Passage extrait -
LA CONFIANCE, OU COMMENT RASSEMBLER LE TROUPEAU DE CHATS. [3/31] Aussi incroyable que cela puisse paraître, dans un monde férocement individualiste, la confiance pourrait être le socle d’une nouvelle organisation de l’entreprise, voire d’un pays. « La Tribune », en partenariat avec Trust Management Advisors, publie une série d’une trentaine de textes dédiés à la confiance sous ses différentes facettes, sociétale, entrepreneuriale, associant une réflexion de fond et des exemples très concrets issus de cas réels.

Au-delà des revendications et des incidents, la fièvre sociale de la fin de l’année 2018 a jeté une lumière crue sur le délabrement de la relation de confiance entre les Français et leur État. Or, c’est ce lien de confiance fondamental qui permet à notre pays de faire société et d’avancer uni en dépit de l’infinie diversité de ses habitants. Ce modèle, notre modèle, est aujourd’hui à réinventer entièrement. La tâche est immense, le défi tout autant, mais avons-nous le choix ?

Bloc de données -
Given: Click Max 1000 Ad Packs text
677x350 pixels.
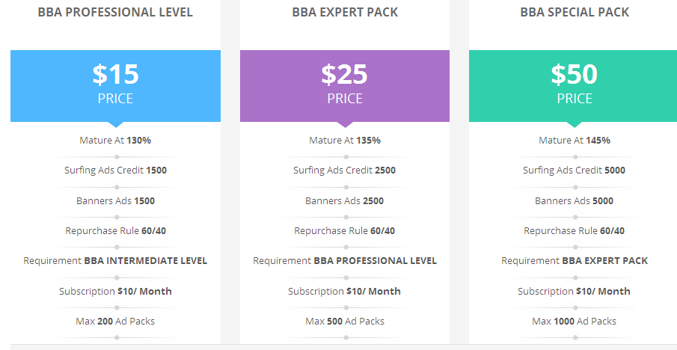Looking at the screenshot, I should (575, 321).
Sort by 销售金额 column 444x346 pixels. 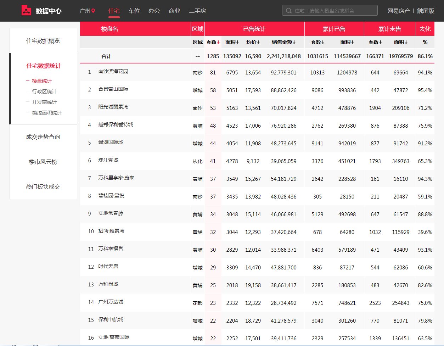(x=283, y=42)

À faire -
**1.** Répondez à ces questions d'après l'extrait sur la confiance :
(a) Avec quel partenaire « La Tribune » publie-t-elle sa série ?
(b) Combien de textes environ cette série compte-t-elle ?
(c) Quel événement a jeté une lumière crue sur le délabrement de la confiance entre les Français et leur État ?
**2.** Poursuivez l'extrait sur la confiance à la suite de sa dernière phrase.
Les lignes n'ont aucun rôle dans ce travail.

Réponses par tâche -
**1.**
(a) Avec Trust Management Advisors.
(b) Une trentaine.
(c) La fièvre sociale de la fin de l'année 2018.

**2.**
La Révolution française a forgé le pacte qui, depuis, soude la nation. En dépit des changements de régimes et de majorités, des guerres, des révolutions et des crises qui ont émaillé ces deux derniers siècles, le modèle jacobin est demeuré l’inaltérable garant de l’unité nationale. Que vous soyez homme ou femme, jeune ou vieux, riche ou pauvre, catholique ou musulman, Normand ou Savoyard, l’État laïc centralisateur ne vous reconnaît qu’une seule qualité : celle de citoyen. Du système scolaire à la sécurité sociale, tout découle de cette impartialité égalisatrice, fondement de la confiance des Français. En France, en cas de coup dur, quand on se sent menacé dans sa sécurité ou dans ses valeurs, c’est vers l’État qu’on se tourne, bien davantage que vers ses voisins ou ses pairs.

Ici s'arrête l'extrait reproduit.